Microsoft Edge Copilot Can Now Read All Your Open Tabs at Once

Microsoft updated Edge with AI features that let Copilot reason across every open tab and use browsing history to deliver more relevant answers, raising new questions about productivity and privacy in AI-powered browsers.

Microsoft Edge Copilot Can Now Read All Your Open Tabs at Once
May 14, 2026
2 min read
By Emma Wilson

Key Takeaways

  • Edge Copilot can now read and reason across all open browser tabs with user permission
  • Browsing history access lets the AI pick up research or shopping sessions from days ago
  • New features include AI-generated audio summaries, study tools, and a redesigned new tab page
  • Privacy controls require explicit user opt-in before Copilot accesses tabs or history

Microsoft just rolled out one of its most significant browser updates in years. Edge Copilot, the artificial intelligence assistant built into Edge, can now read and reason across every open tab on your screen. The update, announced on the Microsoft Edge Blog, also adds browsing history access, AI-generated audio summaries, and long-term memory across desktop and mobile.

How Multi-Tab Reasoning Works

With your permission, Copilot now scans all your open tabs at once. Instead of copying and pasting between windows, you can ask the AI a question and it pulls relevant details from multiple tabs into a single answer. If you are comparing flights across three booking sites, Copilot can summarize the best options without you switching back and forth. This feature uses a large language model, or LLM, a type of AI trained on vast amounts of text to understand and generate human language.

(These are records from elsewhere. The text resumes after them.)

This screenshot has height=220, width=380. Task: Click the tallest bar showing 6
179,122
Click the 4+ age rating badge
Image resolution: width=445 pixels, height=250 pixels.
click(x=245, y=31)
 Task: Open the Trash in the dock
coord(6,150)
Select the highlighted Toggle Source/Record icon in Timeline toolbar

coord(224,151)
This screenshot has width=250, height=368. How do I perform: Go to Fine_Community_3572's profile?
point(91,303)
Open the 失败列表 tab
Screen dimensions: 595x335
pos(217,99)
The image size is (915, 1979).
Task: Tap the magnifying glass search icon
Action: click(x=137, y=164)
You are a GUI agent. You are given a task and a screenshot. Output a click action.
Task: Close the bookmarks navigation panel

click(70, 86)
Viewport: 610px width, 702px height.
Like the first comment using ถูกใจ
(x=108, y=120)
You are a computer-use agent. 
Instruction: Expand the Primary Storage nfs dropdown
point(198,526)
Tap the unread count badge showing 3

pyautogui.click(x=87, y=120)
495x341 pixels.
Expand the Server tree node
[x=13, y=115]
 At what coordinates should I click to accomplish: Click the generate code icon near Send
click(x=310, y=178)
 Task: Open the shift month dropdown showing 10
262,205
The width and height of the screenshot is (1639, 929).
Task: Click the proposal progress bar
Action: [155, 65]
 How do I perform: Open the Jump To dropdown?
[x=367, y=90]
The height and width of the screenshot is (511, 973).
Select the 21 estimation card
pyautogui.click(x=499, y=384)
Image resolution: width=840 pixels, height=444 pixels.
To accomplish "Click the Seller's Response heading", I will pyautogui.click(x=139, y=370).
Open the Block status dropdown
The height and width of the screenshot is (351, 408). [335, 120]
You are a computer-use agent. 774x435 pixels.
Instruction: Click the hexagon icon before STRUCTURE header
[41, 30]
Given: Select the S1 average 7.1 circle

Microsoft emphasized that all tab access requires explicit user opt-in. The company also introduced Copilot Journeys, which creates AI-powered topic cards from browsing history to help resume past research. Learn more about AI assistants in our learning section.

New AI Features Beyond Tab Reading

The update goes well beyond tab reasoning. Copilot now offers AI-generated audio summaries that turn web articles into podcast-style briefings. New study tools let students generate quizzes from web pages automatically. Long-term memory means the AI remembers past conversations and browsing context for more relevant responses over time.

Privacy implications are notable. While Microsoft requires opt-in before Copilot accesses tabs or history, the feature still collects significant browsing data when enabled. Microsoft says data stays on-device where possible, but AI processing often requires cloud servers. The update arrives as browser makers compete to embed AI deeper into everyday web use, with Google Chrome and Apple Safari also adding intelligent features.

The Edge Copilot update is rolling out now to all users worldwide. Whether this marks a genuine productivity leap or a step too far into user data will depend on how well Microsoft handles the privacy controls it has promised.